Practice 3: Emotional Awareness
Human beings are emotional creatures. We feel, deeply at times. Sadly, American church culture can be quick to write off “feelings” or “emotional health.” But Jesus puts on display a high level of emotional awareness. For Jesus, emotions – positive or negative – are places to meet with God. The goal of practice three is to grow our awareness of our own feelings and practice processing each one with the Father.
As you begin, take a few moments to pray as an MC and invite the Holy Spirit to lead and guide your time together.
Debrief 10 min
Talk through the following debrief questions:
- How have you been keeping up with your practicing silence and solitude?
- What did you experience in silence and solitude?
- What was the best part? The hardest part?
- What barriers did you experience? What would help you better navigate those?
Open to the Bible together 10 min
Have somebody read Luke 22:39-46
Talk about the following questions:
- What did Jesus do with his deep emotions of sorrow and dread? What kind of example does that set for us who want to be with Him?
- What was the result of Jesus recognizing his emotions and then giving them over to the Father in prayer?
- What are some of the reasons that we, like Jesus’ apprentices in the story, have a hard time meeting God in our emotions, specifically our negative emotions?
The Explanation & Prompt 15min
A few notes before beginning:
- Notebook/something to write could be helpful this week
- You will get into groups of 2-3 for “debrief”. Go ahead and select who/where before you start the video prompt.
- It will be helpful for people to be able to have a physical copy of the guide both for practice and the debrief questions after.
- Put away your phone or any other distractions, settle into your time/place
- “Breathing prayer”: this is meant to help us slow down and disconnect from distractions
- Close your eyes; Take long, deep, slow breaths; Release the constant chatter in your mind.
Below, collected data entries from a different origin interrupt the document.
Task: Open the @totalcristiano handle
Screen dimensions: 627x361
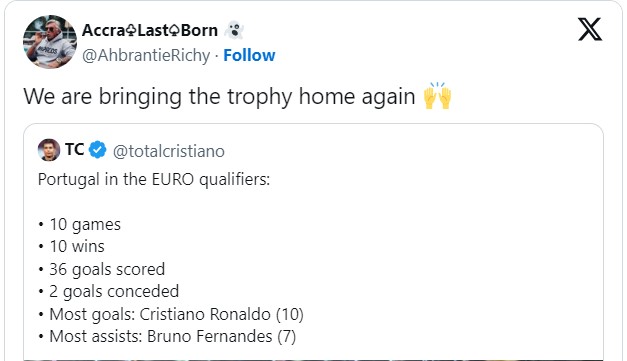Action: point(169,151)

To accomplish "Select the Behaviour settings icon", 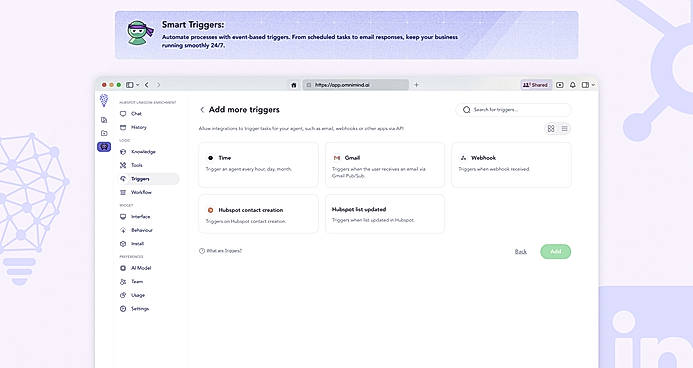I will click(123, 230).
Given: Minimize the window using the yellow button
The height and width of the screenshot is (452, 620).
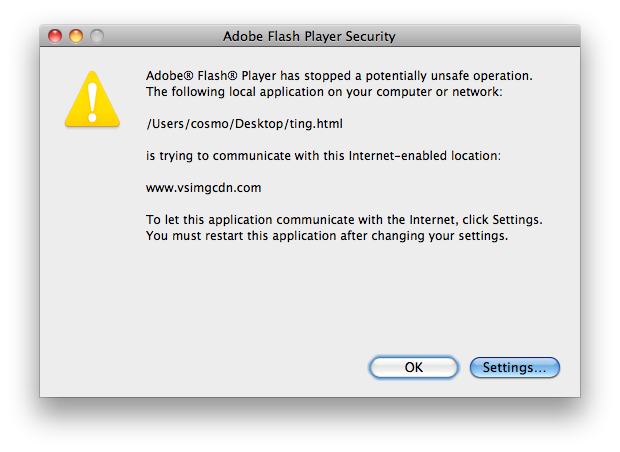Looking at the screenshot, I should (76, 36).
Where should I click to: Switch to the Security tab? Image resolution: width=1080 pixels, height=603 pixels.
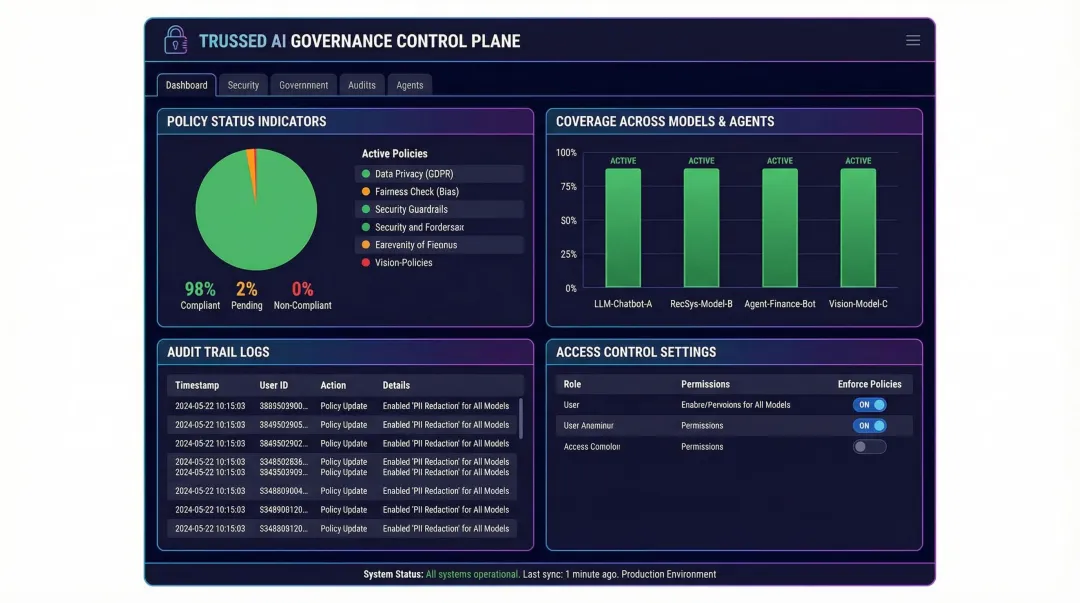[x=243, y=85]
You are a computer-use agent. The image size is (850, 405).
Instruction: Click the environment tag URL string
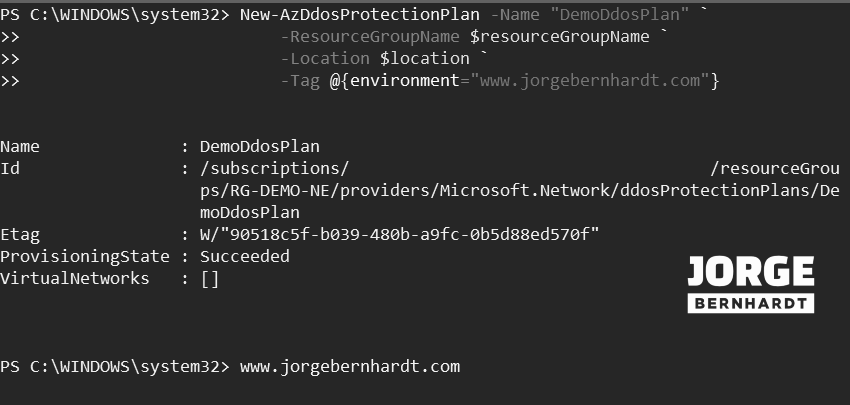pyautogui.click(x=591, y=80)
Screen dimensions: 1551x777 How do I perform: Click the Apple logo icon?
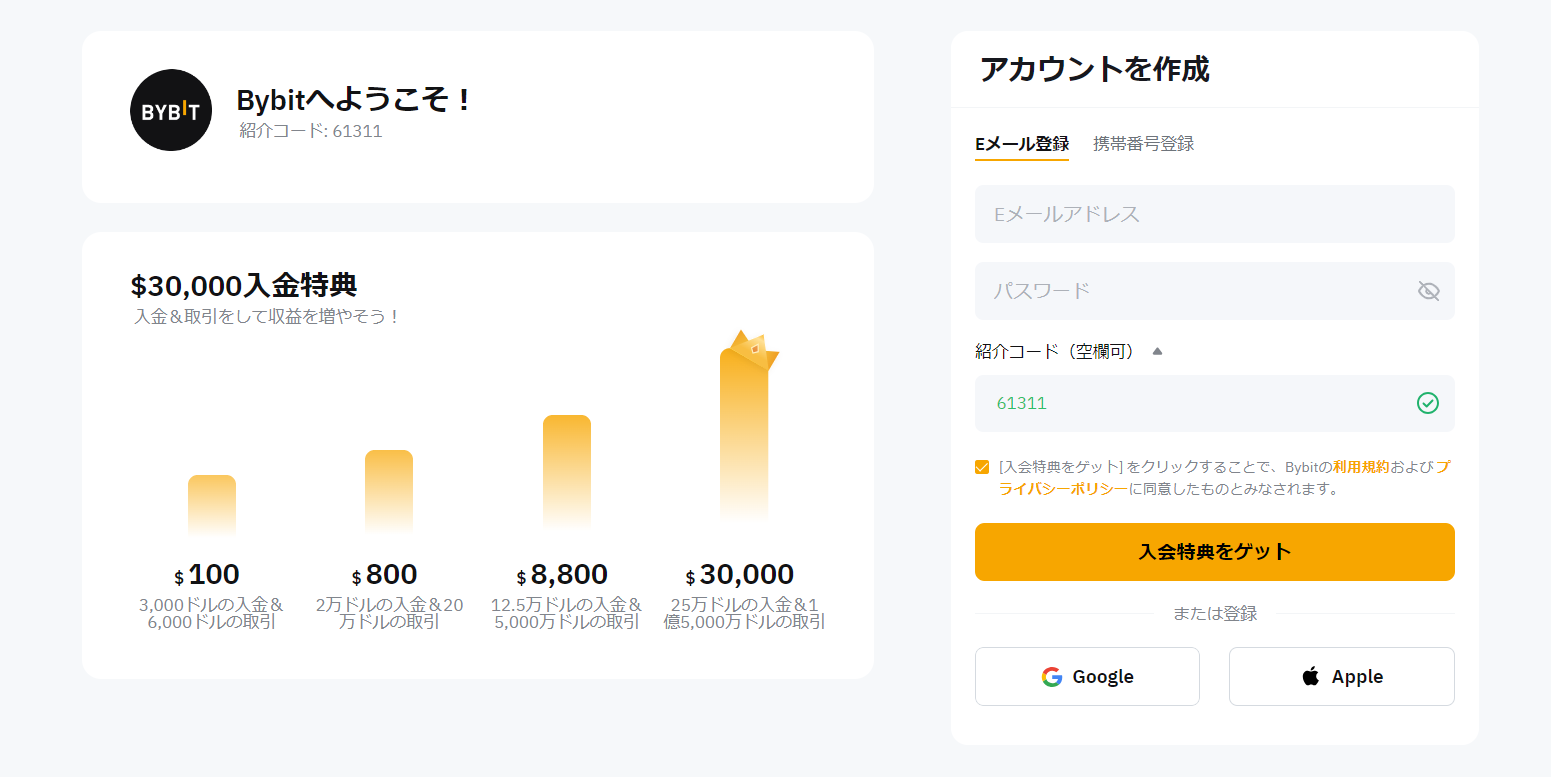click(1310, 677)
Let each thought go as quickly as it comes.
- “Abide”: God has given followers of Jesus the Holy Spirit. Abiding is acknowledging and tuning our own hearts and mind into the reality that God is here with us in this moment.
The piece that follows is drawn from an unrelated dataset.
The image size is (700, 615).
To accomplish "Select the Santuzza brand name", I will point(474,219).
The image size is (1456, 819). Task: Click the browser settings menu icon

- “Self-awareness”: Ask yourself a few questions: “What am I experiencing now?”; “What have I been experiencing lately?”; “What is/has been going on in my heart and mind?”.
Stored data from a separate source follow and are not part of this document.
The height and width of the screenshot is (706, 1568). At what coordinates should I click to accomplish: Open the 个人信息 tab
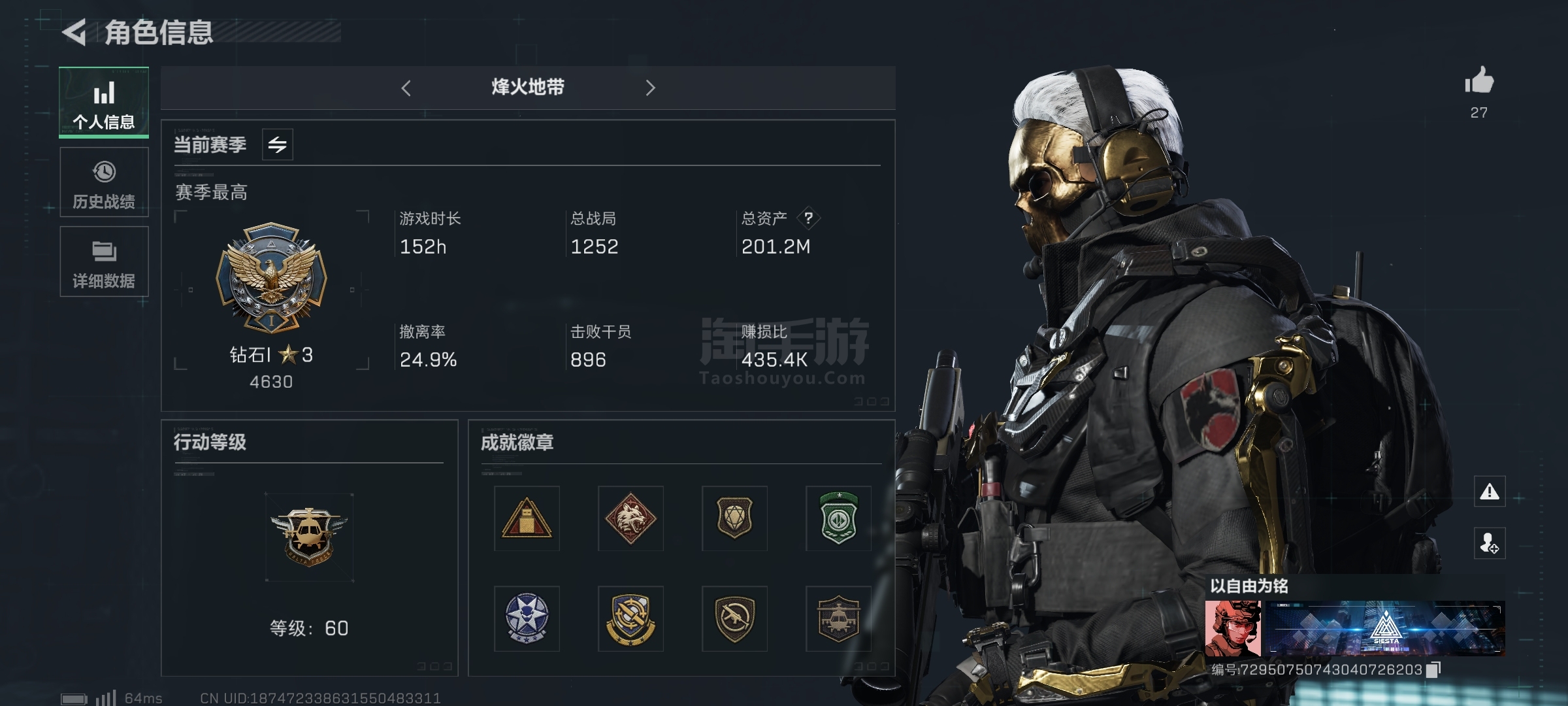pyautogui.click(x=104, y=103)
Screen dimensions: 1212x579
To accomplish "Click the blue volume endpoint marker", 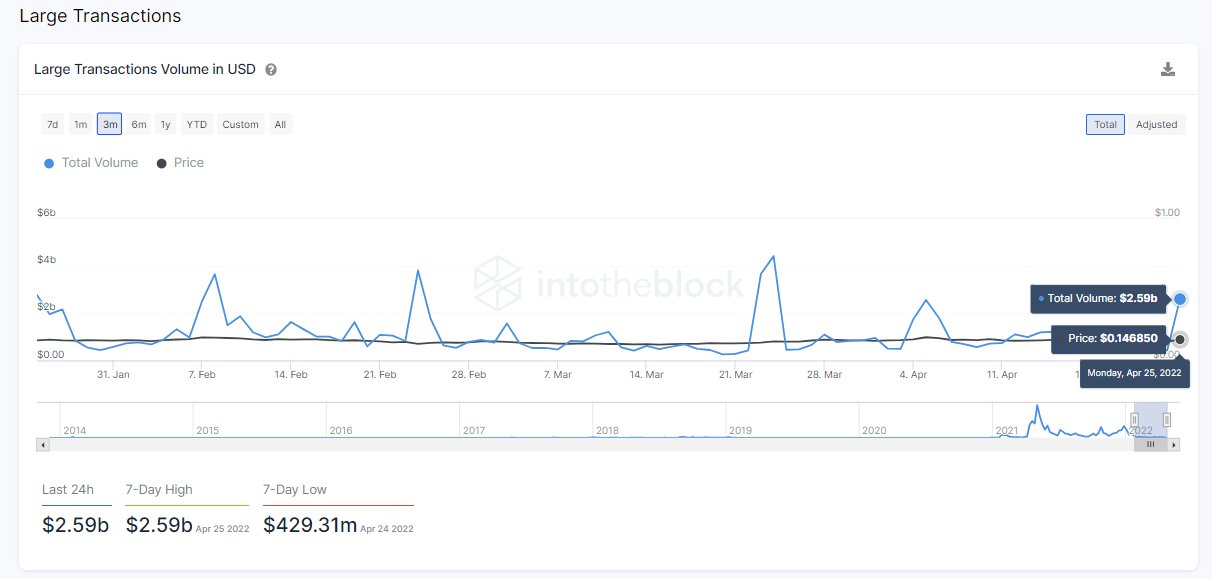I will pyautogui.click(x=1180, y=299).
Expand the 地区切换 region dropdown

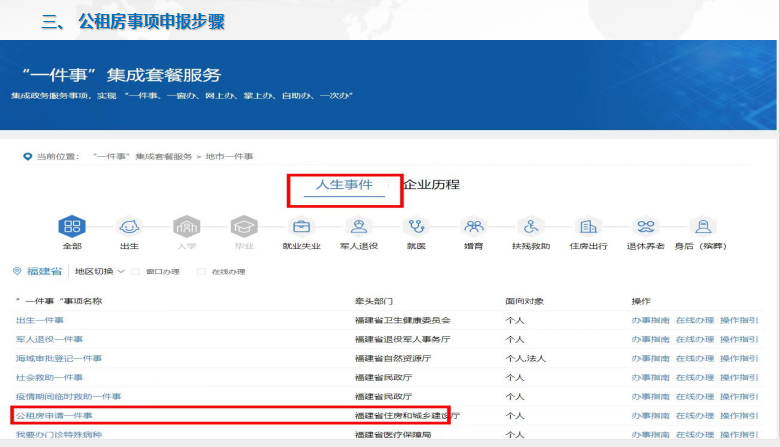tap(99, 271)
- What emotions rise to the surface, big or small?
- You might feel joy, gratitude, sadness, emptiness, fatigue, worry, shame, conviction, or any number of perceived positive or negative emotions.
- Name “the good, the bad, and the ugly” of your emotional state. Don’t run away from what you’re feeling.
- If you find this exercise to be difficult, you may find it helpful to jot down a few prompts and then finish the sentence. Here are few examples:
- This week I was happy when …
- I felt angry this week when …
- I’m discouraged or disappointed about…
- I am feeling…
- Pray: Get it all off your chest. Give whatever you are feeling over to God – the good, the bad, and the ugly. No filter. The point here isn’t to be good, but to be honest.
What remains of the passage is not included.